Il y a peut-être des lecteurs qui ne savent pas ce qu’est
Monéo. C’est une carte qui sert de porte-monnaie électronique : vous la
chargez et vous payez vos achats de petits montants avec. A l’époque, le PME
était embarqué sur votre carte bancaire. C’était une belle réussite technique
(à un détail près : le type de puce était détecté lors de la RAZ de la
carte, mais je ne vais pas m’épancher, disons qu’ils violaient un peu la norme
ISO 7816) et une relativement belle réussite commerciale (elle équipe notamment
les universités où les étudiants peuvent payer un tas de trucs avec :
café, cantine,…). Il y a de l’ordre de 3 ou 400 millions d’opérations par
semaine. Mais ce succès est loin de ce qui était envisagé au départ :
Monéo ne remplace pas les pièces et est très peu utilisé dans les commerces.
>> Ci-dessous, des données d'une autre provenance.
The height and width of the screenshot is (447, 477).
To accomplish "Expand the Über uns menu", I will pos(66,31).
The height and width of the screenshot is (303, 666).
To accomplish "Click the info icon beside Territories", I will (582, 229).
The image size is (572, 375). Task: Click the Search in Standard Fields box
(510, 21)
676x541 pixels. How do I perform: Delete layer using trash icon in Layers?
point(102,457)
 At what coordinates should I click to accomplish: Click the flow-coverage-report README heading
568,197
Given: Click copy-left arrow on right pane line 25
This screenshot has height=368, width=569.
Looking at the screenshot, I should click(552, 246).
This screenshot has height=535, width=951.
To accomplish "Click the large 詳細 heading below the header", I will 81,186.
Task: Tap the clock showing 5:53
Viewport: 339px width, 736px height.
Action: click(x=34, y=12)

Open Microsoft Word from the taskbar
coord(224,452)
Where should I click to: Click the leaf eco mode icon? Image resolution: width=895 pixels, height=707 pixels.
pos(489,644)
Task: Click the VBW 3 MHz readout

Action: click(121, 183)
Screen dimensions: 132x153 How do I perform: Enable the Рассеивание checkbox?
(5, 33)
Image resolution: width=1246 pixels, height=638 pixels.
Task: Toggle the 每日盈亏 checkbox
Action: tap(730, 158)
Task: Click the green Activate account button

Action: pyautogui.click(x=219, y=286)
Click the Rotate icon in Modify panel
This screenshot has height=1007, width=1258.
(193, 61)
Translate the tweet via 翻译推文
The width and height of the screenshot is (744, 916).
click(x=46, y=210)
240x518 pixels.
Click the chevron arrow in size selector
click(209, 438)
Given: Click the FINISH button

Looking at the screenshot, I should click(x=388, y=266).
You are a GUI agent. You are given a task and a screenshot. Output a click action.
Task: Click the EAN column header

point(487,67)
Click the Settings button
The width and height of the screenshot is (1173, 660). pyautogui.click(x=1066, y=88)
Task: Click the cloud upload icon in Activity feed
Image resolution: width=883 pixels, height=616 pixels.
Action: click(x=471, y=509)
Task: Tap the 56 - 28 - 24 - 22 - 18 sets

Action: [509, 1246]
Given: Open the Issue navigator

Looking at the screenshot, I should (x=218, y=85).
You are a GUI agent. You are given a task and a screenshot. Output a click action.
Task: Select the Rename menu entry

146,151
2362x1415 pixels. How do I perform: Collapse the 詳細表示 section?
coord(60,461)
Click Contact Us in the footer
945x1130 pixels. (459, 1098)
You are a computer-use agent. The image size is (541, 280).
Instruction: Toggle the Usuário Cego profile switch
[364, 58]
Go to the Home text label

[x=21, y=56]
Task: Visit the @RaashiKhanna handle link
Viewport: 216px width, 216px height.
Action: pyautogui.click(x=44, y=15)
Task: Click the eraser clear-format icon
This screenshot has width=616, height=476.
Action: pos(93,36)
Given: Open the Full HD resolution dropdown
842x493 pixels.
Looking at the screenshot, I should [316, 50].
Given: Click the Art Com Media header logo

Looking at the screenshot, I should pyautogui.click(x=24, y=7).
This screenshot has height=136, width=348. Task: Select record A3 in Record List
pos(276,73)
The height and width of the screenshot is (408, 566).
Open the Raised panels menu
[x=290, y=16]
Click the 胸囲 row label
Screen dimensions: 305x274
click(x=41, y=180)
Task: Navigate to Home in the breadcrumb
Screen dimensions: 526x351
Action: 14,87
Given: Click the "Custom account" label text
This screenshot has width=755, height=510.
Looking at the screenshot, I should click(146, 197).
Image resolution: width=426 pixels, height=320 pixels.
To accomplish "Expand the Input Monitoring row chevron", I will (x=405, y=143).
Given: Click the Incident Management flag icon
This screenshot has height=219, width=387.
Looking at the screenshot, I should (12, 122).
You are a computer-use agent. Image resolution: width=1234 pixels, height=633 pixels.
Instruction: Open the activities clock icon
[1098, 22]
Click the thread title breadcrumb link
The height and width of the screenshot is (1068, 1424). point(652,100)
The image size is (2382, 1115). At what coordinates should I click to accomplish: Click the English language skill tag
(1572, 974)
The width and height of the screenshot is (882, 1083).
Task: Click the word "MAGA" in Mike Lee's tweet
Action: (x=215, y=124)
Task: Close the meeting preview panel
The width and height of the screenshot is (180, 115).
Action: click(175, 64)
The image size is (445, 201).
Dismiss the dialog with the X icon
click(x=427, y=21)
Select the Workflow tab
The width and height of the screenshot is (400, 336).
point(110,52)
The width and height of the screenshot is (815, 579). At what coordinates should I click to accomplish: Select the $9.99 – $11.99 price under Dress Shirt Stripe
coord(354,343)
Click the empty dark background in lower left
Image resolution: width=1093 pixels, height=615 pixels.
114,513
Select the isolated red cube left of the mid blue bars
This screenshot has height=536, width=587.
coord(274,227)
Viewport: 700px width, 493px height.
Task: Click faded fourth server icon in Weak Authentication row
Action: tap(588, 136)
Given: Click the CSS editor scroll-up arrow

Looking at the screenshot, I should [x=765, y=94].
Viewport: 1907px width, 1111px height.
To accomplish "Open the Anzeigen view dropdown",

Ces messieurs travaillaient dans le plus grand secret pour
des raisons liées à la concurrence mais on en parlait parfois à la machine à
café. Ce travail en secret était la première erreur majeur : ils ont
totalement foiré la phase d’étude de marchés et ont commencé par viser les
paiements de petits montants dans les commerces, notamment les boulangeries et
les marchands de journaux. Ca semblait génial : plus besoin de sortir 4F50
pour acheter une baguette, de jongler avec la monnaie,…
Les problèmes de ces messieurs qui travaillent dans des
bureaux est qu’ils ne connaissaient pas les commerces…
J’ai eu trois fois l’occasion de donner mon avis et de
formuler mes objections.
La première était que les commerçants ne voudraient pas de
ce truc. Ils auront des frais à payer et cela ne leur évitera pas de gérer la
monnaie, tous les clients n’auront pas de Monéo. Gérer la monnaie n’est pas un
problème pour les commerces quand c’est le patron qui fait la caisse. Dans des
chaînes de magasins, comme les marchands de journaux dans les gares, la
question pouvait se poser mais les clients sont essentiellement de passage donc
n’auraient pas été intéressés par le truc. En plus, supprimer les espèces empêcherait
ces sympathiques commerçant de faire de l’argent au noir, ce qui est très
facile dans les boulangeries…
Je me rappelle du gars qui m’avait présenté le modèle
économique : ils voulaient faire payer une commission aux commerces… J’avais
bondi. Déjà que les clients chargeant leurs machins à l’avance, les banques
allaient avoir un pactole de pognon immobilisés dans leurs comptes bancaires, s’il
fallait encore faire payer à l’autre bout, le tollé serait général.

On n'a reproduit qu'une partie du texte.